Uma caminhada entre noites e crepúsculos, amanhecer, cidades, cartas. O cheiro de café, o som do velho relógio na parede.  Ler Septum trouxe tantas sensações que me é quase impossível enumerar. Um livro que me acompanhou por dias, entre páginas e mais páginas, li e reli trechos inteiros, confesso que queria me prender, morar naquelas linhas, e entrelinhas por mais um tempo. E assim me permiti viver por mais de um mês -sem pressa, indo e vindo ao final, ao meio, ao inicio. Há uma doce sutileza na forma como Lunna Guedes escreve, ela leva o leitor aos lugares que descreve e quase é possível ouvir os passos da autora par em par com os do leitor.                                                                                         Há um tempo fiz uma breve resenha do livro “Lua de Papel”, primeiro de uma trilogia, e senti que sequer cheguei perto de transmitir todo o encanto que aquelas páginas trouxeram aos meus dias. Sinto a mesma coisa com Septum! Não há como fazer uma resenha, pois é um livro para ler e sentir, ler e reler, ler e desejar tomar um café quente ou sair pela noite afora.

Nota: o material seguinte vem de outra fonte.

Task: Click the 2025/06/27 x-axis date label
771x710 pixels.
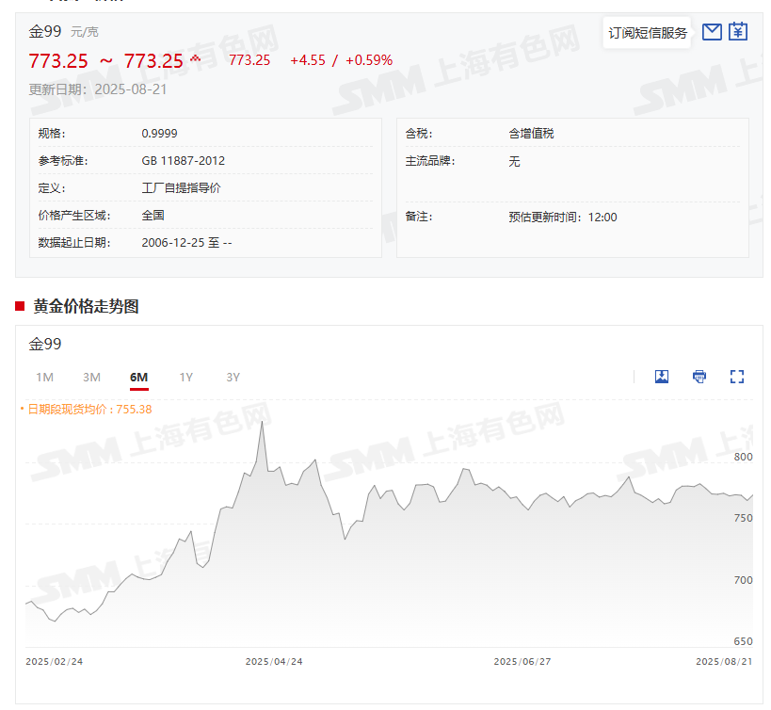Action: click(x=522, y=662)
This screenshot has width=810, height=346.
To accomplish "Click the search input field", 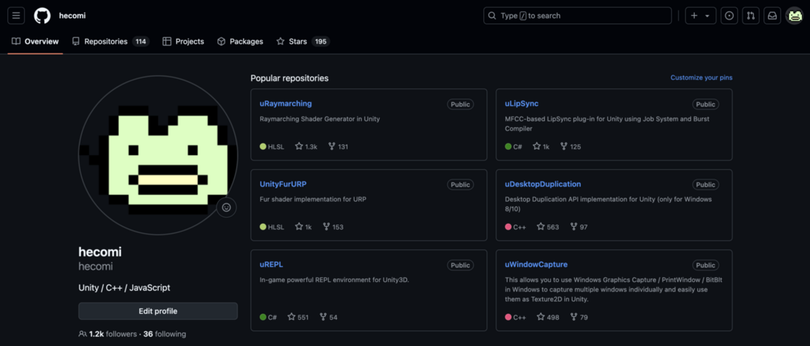I will tap(577, 16).
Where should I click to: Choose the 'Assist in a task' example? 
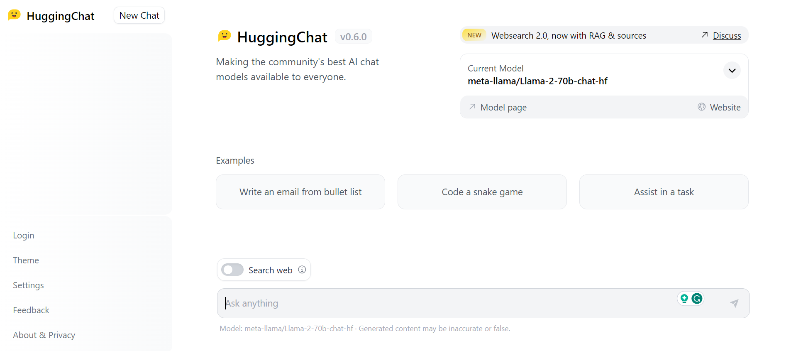pyautogui.click(x=664, y=192)
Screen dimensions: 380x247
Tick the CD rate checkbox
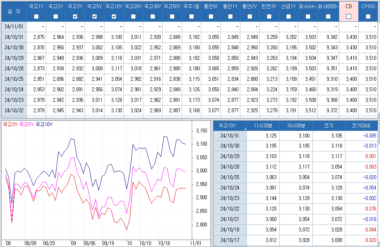(349, 16)
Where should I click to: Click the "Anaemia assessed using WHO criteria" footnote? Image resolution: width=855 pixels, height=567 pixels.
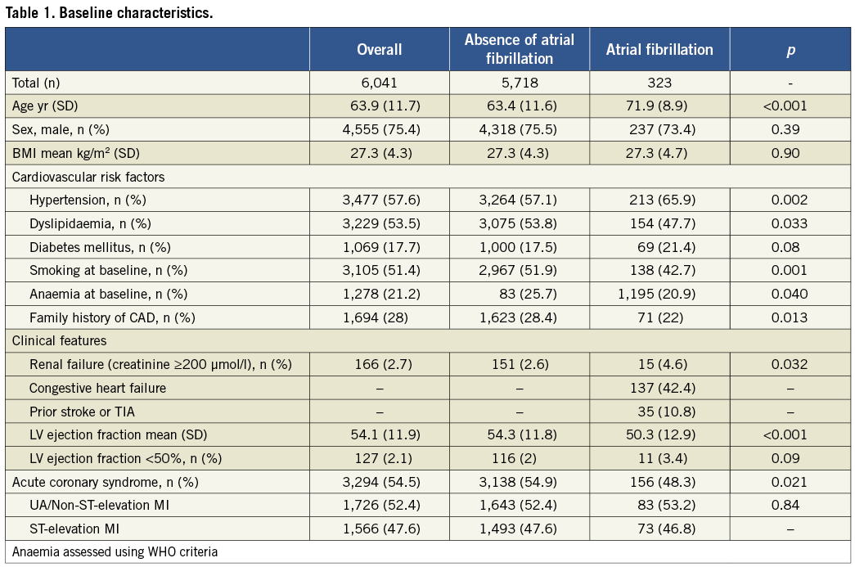(x=115, y=551)
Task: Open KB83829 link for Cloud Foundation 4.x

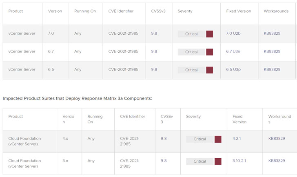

Querem um conselho? Não tentem entender os livros da Lunna pelas minhas palavras! Jamais minhas linhas serão suficientes para descrever as palavras dela. Entrem no blog Catarina voltou a escrever e conheçam um pouco a autora – se gostarem (e eu sei que irão gostar), adquiram os livros que são verdadeiras obras de arte, tanto pelo texto inigualável que trazem quanto por sua encadernação artesanal caprichosa!

Lunna, obrigada por novamente compartilhar teu mundo comigo. Você mora em meu coração! Espero caminhar contigo por muitos anos ainda!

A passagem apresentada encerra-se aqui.